Image Updater

Overview

Argo CD Image Updater controller is now available as an optional workload that can be configured through the Argo CD operator.

Installation

Argo CD Image Updater controller can be enabled/disabled using a new toggle within the Argo CD CR with default specs as follows:

apiVersion: argoproj.io/v1beta1
kind: ArgoCD
metadata:
  name: example-argocd
spec:
  imageUpdater:
    enabled: true

Users may also specify advanced configuration such as the resource requirements or environment variables for the image updater controller. The full list of available settings can be found in the API spec.

Watch scope

The Image Updater controller's watch scope determines which namespaces it monitors for ImageUpdater CRs and Argo CD Applications. It is controlled by the IMAGE_UPDATER_WATCH_NAMESPACES environment variable, set via .spec.imageUpdater.env.

The operator supports two installation modes:

Install into the Argo CD namespace (recommended, default)

The controller runs in the same namespace as the Argo CD instance and watches only that namespace. This is the default behavior when IMAGE_UPDATER_WATCH_NAMESPACES is not set or is empty.

If you use Argo CD's Applications in any namespace feature and have Application resources in additional namespaces, you can specify a comma-separated list of namespaces to watch:

spec:
  imageUpdater:
    enabled: true
    env:
      - name: IMAGE_UPDATER_WATCH_NAMESPACES
        value: "app-ns1,app-ns2"

The operator will create a Role and RoleBinding in each listed namespace so the controller can access resources there.

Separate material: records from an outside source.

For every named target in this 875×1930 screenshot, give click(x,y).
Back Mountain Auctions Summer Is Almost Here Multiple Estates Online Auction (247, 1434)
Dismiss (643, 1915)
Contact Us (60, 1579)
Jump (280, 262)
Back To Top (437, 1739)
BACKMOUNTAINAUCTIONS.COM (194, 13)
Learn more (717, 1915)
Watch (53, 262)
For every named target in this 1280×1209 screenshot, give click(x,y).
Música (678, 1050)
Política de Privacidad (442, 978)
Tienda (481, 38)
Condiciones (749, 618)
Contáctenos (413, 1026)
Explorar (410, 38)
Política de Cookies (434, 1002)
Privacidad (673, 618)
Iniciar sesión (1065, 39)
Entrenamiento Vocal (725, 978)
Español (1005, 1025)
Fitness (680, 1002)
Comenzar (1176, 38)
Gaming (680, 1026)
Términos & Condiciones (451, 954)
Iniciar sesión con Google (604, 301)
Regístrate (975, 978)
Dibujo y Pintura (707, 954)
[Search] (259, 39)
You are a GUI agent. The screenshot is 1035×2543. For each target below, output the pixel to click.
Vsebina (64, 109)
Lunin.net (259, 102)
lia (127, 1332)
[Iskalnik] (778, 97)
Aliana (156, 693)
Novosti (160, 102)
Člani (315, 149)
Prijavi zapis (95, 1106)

Cluster-scoped installation

For environments where the controller must watch ImageUpdater CRs in all namespaces, set IMAGE_UPDATER_WATCH_NAMESPACES to "*":

spec:
  imageUpdater:
    enabled: true
    env:
      - name: IMAGE_UPDATER_WATCH_NAMESPACES
        value: "*"

This mode requires the ArgoCD instance to be installed in a cluster configuration namespace. The operator will create a ClusterRole and ClusterRoleBinding instead of namespace-scoped RBAC.

Note

Installing Image Updater into a namespace separate from the Argo CD namespace (upstream Option 2) is not supported by this operator. Refer to the upstream documentation for details on that installation pattern.

Resources created

The resources created depend on the selected watch scope:

namespace-scoped (default or comma-separated namespaces):

• <instance-name>-argocd-image-updater-controller deployment
• <instance-name>-argocd-image-updater-controller serviceAccount
• <instance-name>-argocd-image-updater-controller role (in the ArgoCD namespace)
• <instance-name>-argocd-image-updater-controller roleBinding (in the ArgoCD namespace)
• <instance-name>_<namespace> role + roleBinding (one per extra namespace, when a comma-separated list is provided)
• argocd-image-updater-config configmap
• argocd-image-updater-ssh-config configmap
• argocd-image-updater-secret secret

cluster-scoped (IMAGE_UPDATER_WATCH_NAMESPACES="*"):

• <instance-name>-argocd-image-updater-controller deployment
• <instance-name>-argocd-image-updater-controller serviceAccount
• <instance-name>-argocd-image-updater-controller role (in the ArgoCD namespace)
• <instance-name>-argocd-image-updater-controller roleBinding (in the ArgoCD namespace)
• <instance-name>-<instance-namespace>-argocd-image-updater-controller clusterRole
• <instance-name>-<instance-namespace>-argocd-image-updater-controller clusterRoleBinding
• argocd-image-updater-config configmap
• argocd-image-updater-ssh-config configmap
• argocd-image-updater-secret secret

The operator creates the argocd-image-updater-config and argocd-image-updater-ssh-config configmaps that are editable to users, and will not be reconciled/overwritten by the operator. The argocd-image-updater-secret is an empty secret that can be used to configure credentials for the supported image updater services.

Instructions for appropriate configuration of these resources can be found within upstream documentation.

Uninstallation

Argo CD Image Updater controller can be disabled by setting .spec.imageUpdater.enabled to false :

apiVersion: argoproj.io/v1beta1
kind: ArgoCD
metadata:
  name: example-argocd
spec:
  imageUpdater:
    enabled: false

This will clean up all the aforementioned image updater controller resources that were created by the operator.